Not Business As Usual

Okay, it’s time to get to work. The liberal/progressives have spoken. They were scared of losing rights they have fought hard to win. They were afraid they would not gain rights they think are urgent.

They are proud to be the supporters of the first black President, and they want to be part of history.

If conservatives ever want to do more than obstruct the liberals’ agenda, they must find places they can agree with President Obama, and graciously give ground on those issues. There are many points of contention. Pick the one that smells the least, and start rethinking your position:

  • Voting Rights
  • Immigration
  • Reduce the Deficit
  • Abortion
  • Equal Pay for Women
  • Gay Marriage
  • Tax Restructuring
  • Health Care

As time goes on, there will be more opportunities for reasonable, measured compromise, and conservatives should jump on as many possible. Embrace anything that does not directly conflict with your core values. Let the other half of the nation know that you do not wish that they would disappear. That you welcome political discourse, the give-and-take that flows when people who disagree with each other on fundamental issues acknowledge the right of the other to hold the opposite viewpoint.

That way, when you get to the really tough issues, the core principles that really stick in your craw, the liberals will be more willing to accept that you really mean it. That you really do believe that abortion is murder. That you are not merely mouthing words to make a political point.

One of the main points of contention is that, for the past four years, President Obama has not seemed interested in compromising. It is the height of hypocrisy to deride a politician for not being interested in working with the other side, then behave in the very same manner. If conservatives have any core values that the other side can believe in, it is that you truly believe in your principles. Don’t throw that asset away lightly. A little bit of compromise where it’s possible goes a long way toward allowing you to dig in your heels on the really important stuff.

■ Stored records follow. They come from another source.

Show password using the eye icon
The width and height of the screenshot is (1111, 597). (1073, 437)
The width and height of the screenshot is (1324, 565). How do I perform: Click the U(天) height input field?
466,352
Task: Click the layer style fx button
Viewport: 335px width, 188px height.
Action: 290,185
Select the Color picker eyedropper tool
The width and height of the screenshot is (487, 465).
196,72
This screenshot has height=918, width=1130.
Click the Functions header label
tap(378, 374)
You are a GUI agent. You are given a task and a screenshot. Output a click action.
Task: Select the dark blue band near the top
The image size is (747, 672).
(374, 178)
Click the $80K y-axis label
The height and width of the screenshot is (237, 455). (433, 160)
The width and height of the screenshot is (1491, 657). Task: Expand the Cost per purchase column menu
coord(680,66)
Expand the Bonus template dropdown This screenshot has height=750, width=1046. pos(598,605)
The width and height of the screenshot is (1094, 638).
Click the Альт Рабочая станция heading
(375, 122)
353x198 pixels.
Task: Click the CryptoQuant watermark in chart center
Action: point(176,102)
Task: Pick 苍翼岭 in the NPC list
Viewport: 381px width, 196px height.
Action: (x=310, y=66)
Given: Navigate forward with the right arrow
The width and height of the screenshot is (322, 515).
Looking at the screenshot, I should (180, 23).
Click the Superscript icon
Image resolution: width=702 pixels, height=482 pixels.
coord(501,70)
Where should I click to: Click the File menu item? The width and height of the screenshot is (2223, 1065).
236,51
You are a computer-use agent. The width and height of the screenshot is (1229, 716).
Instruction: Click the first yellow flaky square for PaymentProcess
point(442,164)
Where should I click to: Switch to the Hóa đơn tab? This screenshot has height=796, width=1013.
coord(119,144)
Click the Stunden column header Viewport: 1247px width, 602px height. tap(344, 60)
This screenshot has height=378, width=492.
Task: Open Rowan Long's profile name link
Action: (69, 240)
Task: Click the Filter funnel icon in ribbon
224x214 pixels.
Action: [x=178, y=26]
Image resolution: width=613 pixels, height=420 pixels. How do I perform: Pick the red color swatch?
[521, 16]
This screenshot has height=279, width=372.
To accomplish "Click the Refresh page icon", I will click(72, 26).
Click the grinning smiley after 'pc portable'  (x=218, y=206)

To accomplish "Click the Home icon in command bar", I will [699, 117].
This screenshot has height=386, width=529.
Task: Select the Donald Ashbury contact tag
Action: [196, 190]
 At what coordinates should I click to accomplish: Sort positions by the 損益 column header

Democrats who are paying attention have looked at the map. They can see that half the country is not entirely enamored of the new regime, the same as the old regime. That there is plenty of reason for conservatives to be afraid of what is coming.

The liberals ran a campaign of emotion. As time goes on, remind them that, while they have the right to their feelings, you have deep-seated fears as well. That, as the party in power, they have the responsibility to govern for the benefit of all. Conservatives still hold the House, and still have the ability to obstruct the liberal plan. Use that ability wisely, to achieve true compromise, and both sides can still benefit.

One of the best ways to win is to not fight at all. Find a great communicator who can work with the liberals, and send him into the other camp. Give him a list of issues that are amenable to being shelved, and the authority to do so. You can’t push against a will-o-the-wisp. When they go to the well to find some issue to champion, something to fight against, take the wind out of their sails. Before they can push, hand them a victory.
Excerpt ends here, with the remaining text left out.